Image de la barricade lors de la crise d'Oka

Le film Beans inspiré de la crise d'Oka sort en salle ce vendredi. Prisé à la Berlinale, au TIFF et aux Prix Écrans canadiens, le long métrage semi-autobiographique raconte l'histoire de la jeune Tekhentahkhwa, où la violence des événements, survenus il y a 31 ans, a intensifié, voire accéléré sa propre crise d'adolescence. 

La jeune fille, surnommée Beans, est interprétée par Kiawenti:io Tarbell. Elle prend les traits de Tracey Deer, qui avait 12 ans durant l'été 1990, dans un Québec déchiré. Certaines scènes sont aussi inspirées de ce qu'a vécu la cinéaste mohawk qui vivait à Kahnawake à l'époque. 

C'est à ce moment qu'elle a su qu'elle deviendrait cinéaste. Raconter cette histoire est devenu une source de motivation pour Mme Deer. Mais pour y arriver, trois décennies plus tard, il a fallu replonger dans des souvenirs douloureux.

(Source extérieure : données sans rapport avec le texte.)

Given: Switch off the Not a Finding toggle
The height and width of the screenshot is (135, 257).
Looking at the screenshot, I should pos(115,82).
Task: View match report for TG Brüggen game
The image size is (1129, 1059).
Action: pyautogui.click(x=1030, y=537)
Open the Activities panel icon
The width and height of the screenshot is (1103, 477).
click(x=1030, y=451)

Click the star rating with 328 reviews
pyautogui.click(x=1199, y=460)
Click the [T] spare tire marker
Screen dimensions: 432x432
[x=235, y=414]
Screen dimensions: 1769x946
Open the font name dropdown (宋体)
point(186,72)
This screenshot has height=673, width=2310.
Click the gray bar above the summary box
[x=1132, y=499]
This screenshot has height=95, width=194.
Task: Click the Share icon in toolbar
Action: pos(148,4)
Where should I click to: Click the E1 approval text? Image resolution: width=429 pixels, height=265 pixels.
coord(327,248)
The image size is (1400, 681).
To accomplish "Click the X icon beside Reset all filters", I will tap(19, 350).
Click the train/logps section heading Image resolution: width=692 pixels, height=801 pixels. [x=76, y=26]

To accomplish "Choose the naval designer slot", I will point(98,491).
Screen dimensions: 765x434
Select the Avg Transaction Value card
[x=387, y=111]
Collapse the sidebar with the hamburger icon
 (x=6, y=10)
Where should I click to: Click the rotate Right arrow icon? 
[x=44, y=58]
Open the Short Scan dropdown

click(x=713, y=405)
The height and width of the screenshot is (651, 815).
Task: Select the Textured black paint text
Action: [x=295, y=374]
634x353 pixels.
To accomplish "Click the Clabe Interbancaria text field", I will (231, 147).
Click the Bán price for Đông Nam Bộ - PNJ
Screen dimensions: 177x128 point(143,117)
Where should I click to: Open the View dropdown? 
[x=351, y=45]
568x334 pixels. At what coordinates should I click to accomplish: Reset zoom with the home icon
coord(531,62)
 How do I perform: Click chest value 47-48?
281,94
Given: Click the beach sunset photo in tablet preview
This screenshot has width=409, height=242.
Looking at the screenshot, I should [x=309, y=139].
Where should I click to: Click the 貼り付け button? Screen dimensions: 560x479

Les Blancs affrontaient alors les Autochtones, et elle s'est mise à les haïr notamment après s'être fait lancer des pierres.  Suicidaire à 15 ans, elle s'est endurcie au contact d'un groupe de délinquants, perdant tout sentiment de sécurité et d'estime de soi. 
  
Des images d'archives viennent appuyer le récit, rappelant le racisme vécu par les Mohawks. Le film se veut ainsi une ouverture sur le dialogue pour briser les cycles de violence. De son propre aveu, tout le travail de la cinéaste est inspiré par sa volonté de créer des ponts. 

Pour Tracey Deer, même si les tensions sont moins grandes, la mort de Joyce Echaquan sous les insultes dégradantes d'infirmières à l'hôpital de Joliette, en septembre, n'est qu'un exemple que le racisme envers les Autochtones est encore très actuel.